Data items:
· · ·

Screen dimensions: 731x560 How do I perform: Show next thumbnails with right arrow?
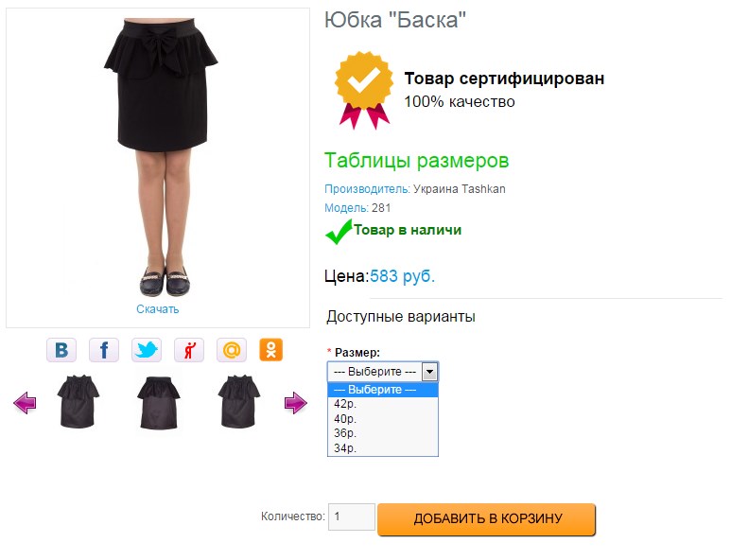click(x=295, y=404)
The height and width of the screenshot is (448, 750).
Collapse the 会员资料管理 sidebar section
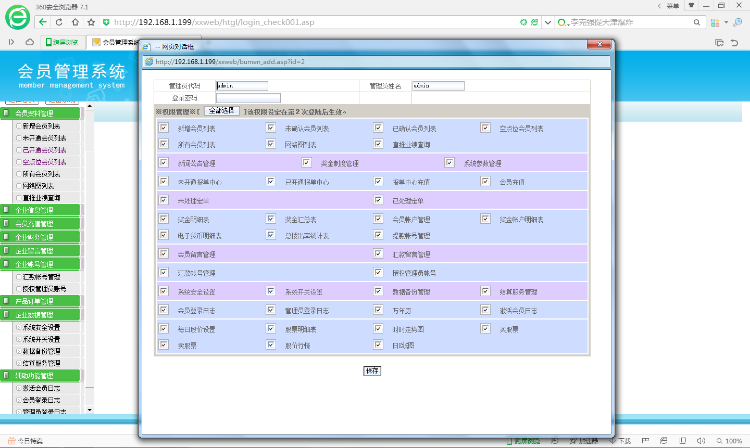pyautogui.click(x=40, y=113)
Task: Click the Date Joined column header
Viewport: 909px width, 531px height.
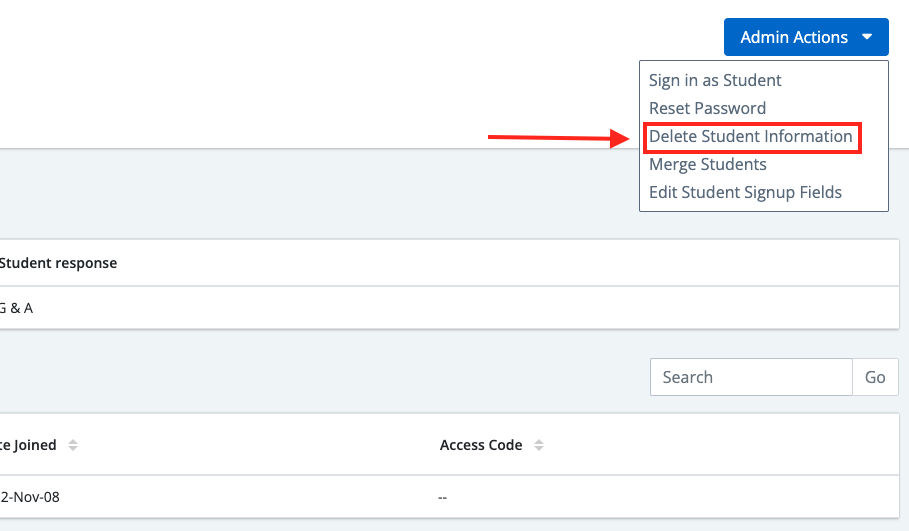Action: pyautogui.click(x=28, y=445)
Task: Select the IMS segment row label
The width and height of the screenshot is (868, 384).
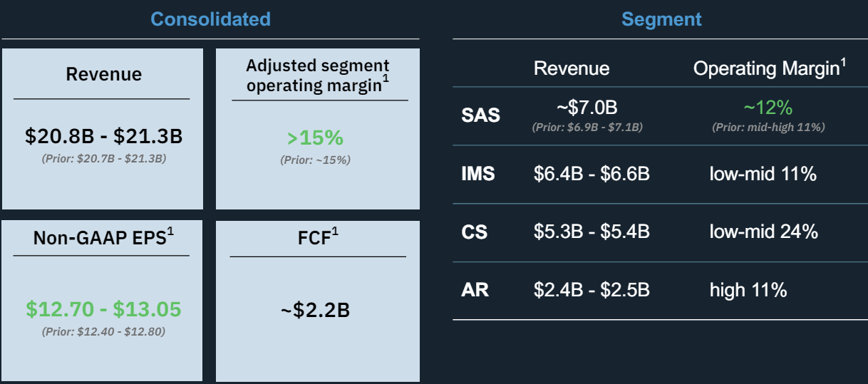Action: point(477,173)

· · ·

▶ **EXERCISE DETAILS**: Nothing but the lines from the line containing "Task: Select the IMS segment row label" to the end of the records above should be repeated, exactly and with every picture omitted.

▶ **ANSWER FOR THIS EXERCISE**:
Task: Select the IMS segment row label
The width and height of the screenshot is (868, 384).
Action: point(477,173)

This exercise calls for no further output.